Second, the current consensus definition of an exon is a transcribed region of the genome whose sequence can be found in mature RNA species. Importantly, there are two classes of exons: non-coding exons, and protein-coding exons. I think you may have these confused and I have included an image to help clarify the distinction between introns, coding exons, and non-coding exons, using the human GAPDH gene as an example.
In the figure, the solid blue boxes represent exons, which are present in the mature mRNA. These exons can contain both protein-coding and non-coding sequences, as I mentioned. For example, exon 1 of GAPDH contains only non-coding information that belongs to the 5' untranslated region (UTR) while exon 2 contains both coding and non-coding sequence information.

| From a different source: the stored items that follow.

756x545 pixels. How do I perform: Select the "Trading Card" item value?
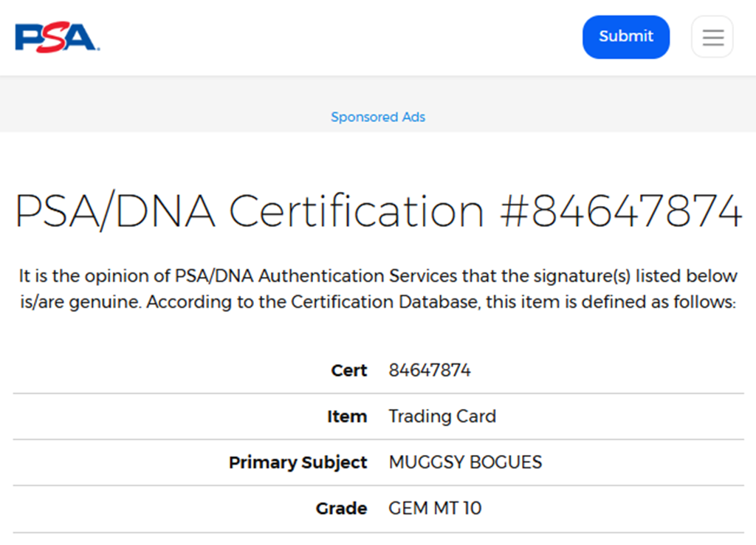(x=442, y=417)
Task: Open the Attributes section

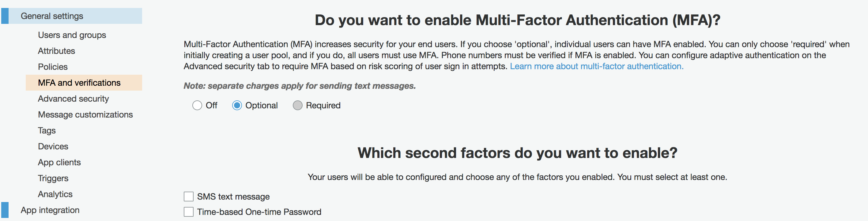Action: [x=57, y=51]
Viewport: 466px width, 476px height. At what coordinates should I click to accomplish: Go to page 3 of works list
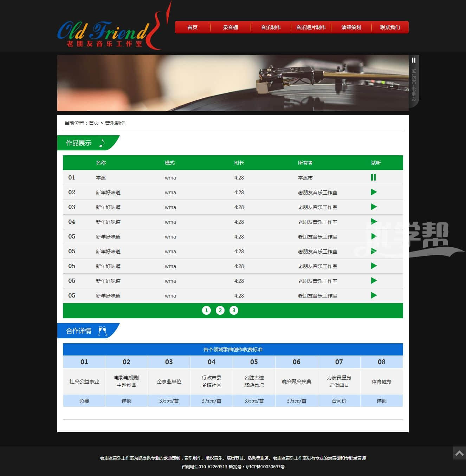pos(234,311)
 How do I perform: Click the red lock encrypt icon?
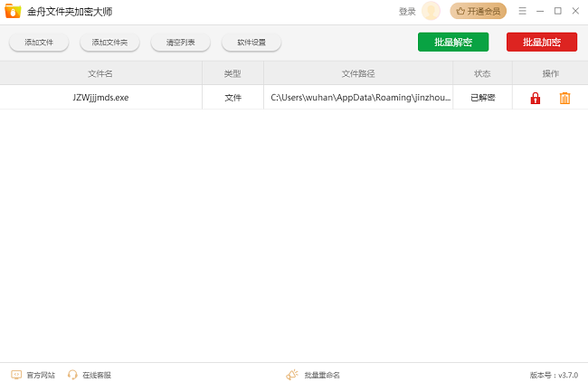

When you view the RefSeq annotation, you are viewing all exons (coding-and non-coding). For some of the genes, such as GAPDH, the first exon will be non-coding. Other genes may begin with a coding exon (I have yet to find one and since the 5'UTR is involved in ribosome binding, I am doubtful that many examples exist).
The regions of an mRNA molecule beyond its coding sequence are referred to as the 5' and 3' untranslated regions (UTRs).
I hope this helps answer your question.